AI-enabled scams are definitely on the rise, and their sophistication poses a significant threat to consumers. These scams can tailor phishing messages that are incredibly convincing and personalized, increasing the likelihood of deceiving even the most cautious individuals. It means consumers need to be ever more vigilant and informed about the evolving nature of scams. One way to mitigate this is through enhanced education; however, there is a pressing need for further action from law enforcement, platforms, and other relevant entities.
Are there certain groups of people who are particularly vulnerable to scams, and have AI-assisted scams changed this?
Traditionally, there has been a stereotype of scam victims, focusing largely on the elderly and those who are not-so digitally savvy. However, with the rapid spread of AI, we’re seeing a shift away from that paradigm. Now, even tech-experts can get caught out by scams due to the increasingly sophisticated AI-fraud. AI can analyze a person’s online behavior and craft highly personalized scam approaches, blurring the lines between genuine and fraudulent interactions. Perhaps the most terrifying, people are being called up by their loved ones, only to discover later that their loved one never called and asked for urgent financial help. When society gets to the point where you can’t trust that your wife, mother, son or daughter is really who they say they are, we are crossing into an unnerving and uncharted territory.
How soon will it be before AI scams are impossible to spot?
It’s becoming increasingly challenging to spot AI scams and consumers have been thrust into the dawn of more sophisticated AI relatively suddenly. However, I don’t believe we are heading towards a future where nothing online can be trusted. Instead, we’re moving towards a more sophisticated defense, including AI-powered tools to detect and block these scams. The one thing humans still have over AI is originality in creativity. We are able to adapt and overcome, and I believe that we will continue to do so in the face of any challenges thrown at us in this new world of AI. Importantly, we must ensure that education and awareness resources are given what they need to help consumers stay ahead of scammers
Can enforcers and platforms fight scams created and delivered by AI or are we in new territory?

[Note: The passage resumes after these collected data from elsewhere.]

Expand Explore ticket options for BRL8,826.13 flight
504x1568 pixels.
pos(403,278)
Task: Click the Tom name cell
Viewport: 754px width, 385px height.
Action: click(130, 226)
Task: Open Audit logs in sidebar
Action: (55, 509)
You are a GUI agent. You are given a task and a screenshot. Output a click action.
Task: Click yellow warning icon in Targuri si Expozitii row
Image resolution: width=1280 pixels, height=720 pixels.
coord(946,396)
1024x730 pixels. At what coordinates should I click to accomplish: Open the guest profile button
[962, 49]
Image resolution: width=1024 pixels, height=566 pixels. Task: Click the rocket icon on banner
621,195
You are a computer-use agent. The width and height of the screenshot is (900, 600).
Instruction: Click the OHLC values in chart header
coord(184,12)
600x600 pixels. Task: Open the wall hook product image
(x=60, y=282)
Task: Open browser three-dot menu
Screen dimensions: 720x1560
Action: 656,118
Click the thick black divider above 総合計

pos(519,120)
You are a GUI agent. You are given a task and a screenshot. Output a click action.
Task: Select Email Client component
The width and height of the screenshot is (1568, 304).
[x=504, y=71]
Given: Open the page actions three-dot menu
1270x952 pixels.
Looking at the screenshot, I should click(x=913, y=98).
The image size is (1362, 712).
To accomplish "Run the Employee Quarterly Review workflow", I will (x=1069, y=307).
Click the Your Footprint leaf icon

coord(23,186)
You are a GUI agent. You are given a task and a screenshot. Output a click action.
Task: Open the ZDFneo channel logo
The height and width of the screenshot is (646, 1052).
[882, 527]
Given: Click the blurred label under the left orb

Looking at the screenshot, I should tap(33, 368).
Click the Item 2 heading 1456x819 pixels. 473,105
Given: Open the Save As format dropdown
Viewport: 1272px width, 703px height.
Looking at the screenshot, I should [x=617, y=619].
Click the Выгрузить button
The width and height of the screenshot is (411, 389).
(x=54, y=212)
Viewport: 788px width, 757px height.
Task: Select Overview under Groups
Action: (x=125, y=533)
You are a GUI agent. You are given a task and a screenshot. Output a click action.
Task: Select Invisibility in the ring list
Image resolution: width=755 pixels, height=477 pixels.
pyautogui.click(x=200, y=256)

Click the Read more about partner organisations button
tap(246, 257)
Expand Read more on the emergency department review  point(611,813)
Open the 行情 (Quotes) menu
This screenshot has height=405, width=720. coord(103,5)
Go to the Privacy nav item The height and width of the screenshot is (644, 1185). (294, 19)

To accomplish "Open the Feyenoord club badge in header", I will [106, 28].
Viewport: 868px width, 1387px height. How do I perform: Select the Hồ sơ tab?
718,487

Enforcers and platforms are adapting, some more than others, but it’s a race against time. AI scams are indeed taking us into new territory, demanding innovative approaches and technologies. Collaboration between law enforcement, cybersecurity experts, and platform operators is essential. Leveraging AI and machine learning in defense strategies will be key to identifying and combating these sophisticated scams. An important point, regardless of whether a scam is AI-driven, is that industries need to unite. Where they may have traditionally regarded each other as rivals in a space, they now have a common enemy in scammers. A good example of a step in the right direction is the Australian banking sector fully uniting by mid-2024 under the Scam-Safe Accord, which will allow them to efficiently share information about scams and scammers exploiting their accounts.
What do you see as the biggest challenge and the biggest opportunity for the GASA network as it attempts to turn the tide on scams?
The biggest challenge for GASA is staying ahead of the rapidly evolving scam tactics, especially those driven by AI and other emerging technologies. Our biggest strength lies in the network itself, the opportunity for global collaboration and the sharing of knowledge and resources. By uniting the expertise and experiences, the GASA network will spearhead effective global strategies to mitigate the impact of scams and protect consumers worldwide. We had a successful 2023 in that regard, holding our 4th Global Anti-Scam Summit in Portugal, followed by the 1st Anti-Scam Asia Summit in Taiwan. Our goal in 2024 is to expand these efforts to become truly global. Our plans include holding three summits by staging an additional event on a third continent; the establishment of GASA chapters around the world, beginning with Brazil and Singapore; and as always, we endeavor to build the network further and support the numerous sectors who are stepping into the anti-scamming world.